Fábio Py, professor de Sociologia da Religião, na Universidade Cândido Mendes, publicou artigo na revista “Religions” sobre crítica ao capitalismo da Diocese de Nova Iguaçu no semanário litúrgico ‘A Folha’ (1972–1981), da Mitra Diocesana de Nova Iguaçu.

Foto/Arquivo.
DIREITOS HUMANOS
O legado de fé deixado por Dom Adriano Hipólito, terceiro bispo da Diocese de Nova Iguaçu (1966-1995) e responsável por reportagens no “A Folha”, ainda ecoa por meio de estudos na área de pós-graduação da Universidade Candido Mendes e da UFRRJ, que se uniram com coragem e compromisso para narrar um dos período mais críticos de nossa sociedade: a ditadura militar.
Os professores universitários escreveram artigo que esclarece a luta por direitos humanos, à época, destacando e reafirmando o papel fundamental de uma igreja e de seu líder religioso na luta contra as incontáveis desigualdades sociais

DESIGUALDADE E DITADURA
A revista “Religions” construiu uma “contramemória” que, fundamentada no discurso do “Cristianismo Libertador” (Michael Löwy), criticou o capitalismo e as estruturas sociais da época.
A pesquisa demonstra como a diocese se engajou politicamente a partir de sua prática pastoral de base, para enfrentar a desigualdade e a ditadura, além de defender a dignidade humana.
O artigo foi realizado pelo professor Fábio Py Murta de Almeida, por seu orientando Pedro Henrique Reis (mestrando) e pelo professor doutor Clínio Amaral (professor da UFRRJ).

MOVIMENTOS SOCIAIS
O professor Fabio Py desenvolve pesquisas sobre sociologia da religião, histórias das religiões, história digital, autoritarismo, religião-política, fascismos, movimentos sociais, ruralidades e cidades.
Ele é autor do livro “Pandemia Cristofascista”, e foi colunista do Caros Amigos, Carta Capital e Mídia Ninja.

Foto/Arquivo.
DOM ADRIANO HIPÓLITO
Dom Adriano Hipólito foi o terceiro bispo da Diocese de Nova Iguaçu, nomeado em 1966, alguns anos após a criação da diocese, em Junho de 1960.
O bispo foi pastor, profeta e defensor dos direitos humanos, e atuou firmemente ao lado das populações mais pobres da Baixada Fluminense, contra exclusão social e contra a repressão política durante a ditadura militar. Em 22 de setembro de 1976, Dom Adriano foi sequestrado, espancado, torturado e abandonado nu em uma estrada.
Sua morte, em 10 de Agosto de 1996, se tornou símbolo da perseguição à Igreja comprometida com os pobres. E verdade, naqueles tempos, era matéria inflamável.
Dom Adriano permanece atual porque o país ainda testa seus próprios limites entre autoritarismo e democracia.

Foto/Arquivo.
A FOLHA
No jornal ‘A Folha’ (1972–1981), da cidade de Nova Iguaçu, a página parecia pequena demais para o que Dom Adriano carregava em suas reportagens.
Ainda assim, cabia ali uma Igreja inteira: ferida, inquieta, humana. Dom Adriano escrevia pelos que não tinham voz, e talvez por isso sua voz tenha incomodado tanto. Denunciava perseguições, chamava o medo pelo nome, lembrava que cristãos também sangram quando o Estado erra o alvo.

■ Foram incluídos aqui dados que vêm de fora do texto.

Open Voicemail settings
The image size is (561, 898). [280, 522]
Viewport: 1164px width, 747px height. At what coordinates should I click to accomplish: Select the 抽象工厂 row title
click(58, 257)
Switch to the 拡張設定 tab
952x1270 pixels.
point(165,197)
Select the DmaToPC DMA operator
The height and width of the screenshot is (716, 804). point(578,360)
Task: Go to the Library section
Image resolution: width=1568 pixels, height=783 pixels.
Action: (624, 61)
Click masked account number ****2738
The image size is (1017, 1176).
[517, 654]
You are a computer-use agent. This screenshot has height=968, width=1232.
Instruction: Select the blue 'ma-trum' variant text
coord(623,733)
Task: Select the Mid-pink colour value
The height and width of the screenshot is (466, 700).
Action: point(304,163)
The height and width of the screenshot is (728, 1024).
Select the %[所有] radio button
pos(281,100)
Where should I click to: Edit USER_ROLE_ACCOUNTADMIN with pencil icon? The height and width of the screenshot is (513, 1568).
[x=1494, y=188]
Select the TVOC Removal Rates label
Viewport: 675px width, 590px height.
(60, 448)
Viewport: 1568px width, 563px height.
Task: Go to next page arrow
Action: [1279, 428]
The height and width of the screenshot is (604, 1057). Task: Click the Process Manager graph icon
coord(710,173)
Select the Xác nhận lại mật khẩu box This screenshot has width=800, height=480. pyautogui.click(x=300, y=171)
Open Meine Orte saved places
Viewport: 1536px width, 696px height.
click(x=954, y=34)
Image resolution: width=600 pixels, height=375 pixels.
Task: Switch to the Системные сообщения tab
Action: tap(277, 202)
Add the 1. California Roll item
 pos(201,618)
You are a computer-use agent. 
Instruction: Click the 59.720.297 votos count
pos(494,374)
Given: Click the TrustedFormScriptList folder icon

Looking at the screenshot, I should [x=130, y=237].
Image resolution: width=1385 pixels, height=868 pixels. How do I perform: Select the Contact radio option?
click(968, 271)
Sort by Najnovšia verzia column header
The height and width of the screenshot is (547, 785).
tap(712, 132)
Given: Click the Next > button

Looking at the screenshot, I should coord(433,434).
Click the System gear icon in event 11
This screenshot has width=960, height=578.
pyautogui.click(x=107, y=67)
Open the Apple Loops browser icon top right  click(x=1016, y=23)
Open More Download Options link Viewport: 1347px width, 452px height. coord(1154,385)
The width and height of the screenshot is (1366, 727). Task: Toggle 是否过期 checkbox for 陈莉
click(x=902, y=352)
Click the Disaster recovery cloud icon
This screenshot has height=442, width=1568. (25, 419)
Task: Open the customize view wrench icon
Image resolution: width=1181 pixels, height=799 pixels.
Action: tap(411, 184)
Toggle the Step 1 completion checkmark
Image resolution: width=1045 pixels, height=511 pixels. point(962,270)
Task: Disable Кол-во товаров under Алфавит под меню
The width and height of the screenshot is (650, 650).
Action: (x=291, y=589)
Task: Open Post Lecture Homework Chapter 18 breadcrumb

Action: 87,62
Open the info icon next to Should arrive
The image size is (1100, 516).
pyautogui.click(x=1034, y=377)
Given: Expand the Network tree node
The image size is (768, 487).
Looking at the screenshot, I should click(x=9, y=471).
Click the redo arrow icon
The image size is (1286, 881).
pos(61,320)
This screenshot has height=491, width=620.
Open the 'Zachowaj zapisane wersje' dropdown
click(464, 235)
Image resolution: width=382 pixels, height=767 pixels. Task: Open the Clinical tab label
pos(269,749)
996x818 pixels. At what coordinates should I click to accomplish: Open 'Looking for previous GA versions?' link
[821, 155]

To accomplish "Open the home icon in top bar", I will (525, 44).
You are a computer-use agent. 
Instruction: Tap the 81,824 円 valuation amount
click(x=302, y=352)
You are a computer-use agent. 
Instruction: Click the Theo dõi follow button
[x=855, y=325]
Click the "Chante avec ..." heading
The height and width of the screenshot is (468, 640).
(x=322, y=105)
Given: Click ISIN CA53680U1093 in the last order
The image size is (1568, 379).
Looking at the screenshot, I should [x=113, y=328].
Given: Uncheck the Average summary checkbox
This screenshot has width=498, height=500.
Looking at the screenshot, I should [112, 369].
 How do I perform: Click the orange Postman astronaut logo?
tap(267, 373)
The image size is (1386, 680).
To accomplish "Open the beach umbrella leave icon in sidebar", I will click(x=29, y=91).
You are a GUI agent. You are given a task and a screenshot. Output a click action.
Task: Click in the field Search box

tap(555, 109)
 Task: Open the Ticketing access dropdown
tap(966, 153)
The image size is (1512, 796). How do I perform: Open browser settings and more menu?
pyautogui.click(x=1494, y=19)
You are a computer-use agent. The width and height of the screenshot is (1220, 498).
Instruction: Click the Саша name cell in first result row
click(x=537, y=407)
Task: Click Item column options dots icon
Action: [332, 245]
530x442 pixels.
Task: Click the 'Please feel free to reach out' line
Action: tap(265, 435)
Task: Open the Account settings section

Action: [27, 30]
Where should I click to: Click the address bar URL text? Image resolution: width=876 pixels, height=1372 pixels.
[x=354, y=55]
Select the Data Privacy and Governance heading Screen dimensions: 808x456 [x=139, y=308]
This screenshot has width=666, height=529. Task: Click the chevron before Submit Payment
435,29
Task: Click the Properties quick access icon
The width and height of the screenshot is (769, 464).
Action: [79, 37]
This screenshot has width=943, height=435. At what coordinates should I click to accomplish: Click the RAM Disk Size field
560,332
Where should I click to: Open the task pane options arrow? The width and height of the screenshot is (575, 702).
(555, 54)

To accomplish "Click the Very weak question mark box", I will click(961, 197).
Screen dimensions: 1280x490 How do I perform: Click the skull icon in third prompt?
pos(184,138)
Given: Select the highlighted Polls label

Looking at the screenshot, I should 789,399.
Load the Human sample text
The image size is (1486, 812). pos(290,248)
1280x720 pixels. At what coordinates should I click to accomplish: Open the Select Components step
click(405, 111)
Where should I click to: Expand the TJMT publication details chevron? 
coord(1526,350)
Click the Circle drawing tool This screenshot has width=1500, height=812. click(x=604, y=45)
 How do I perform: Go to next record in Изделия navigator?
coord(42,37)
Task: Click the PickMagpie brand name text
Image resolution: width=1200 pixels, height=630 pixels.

Foto/Crédito: Thiago Loureiro
NOVA IGUAÇU
O primeiro bispo da Diocese de Nova Iguaçu, criada em 23 de Junho de 1960, foi Dom Walmor Battú Wichrowski, que foi sucedido pelo bispo Dom Honorato Piazzera, SCJ (1961-1966).
Dom Adriano Mandarino Hypolito, OFM (1966-1995), foi o terceiro bispo de Nova Iguaçu, figura marcante na história da Diocese, e defensor dos direitos humanos.

PROFESSOR FABIO PY
Fábio Py Murta de Almeida (pós-doutor em Políticas Sociais) é professor do Programa de Pós-Graduação em Sociologia Política do IUPERJ/Universidade Candido Mendes. Pesquisador, o professor faz parte do Conselho Editorial da Revista Brasileira de História das Religiões.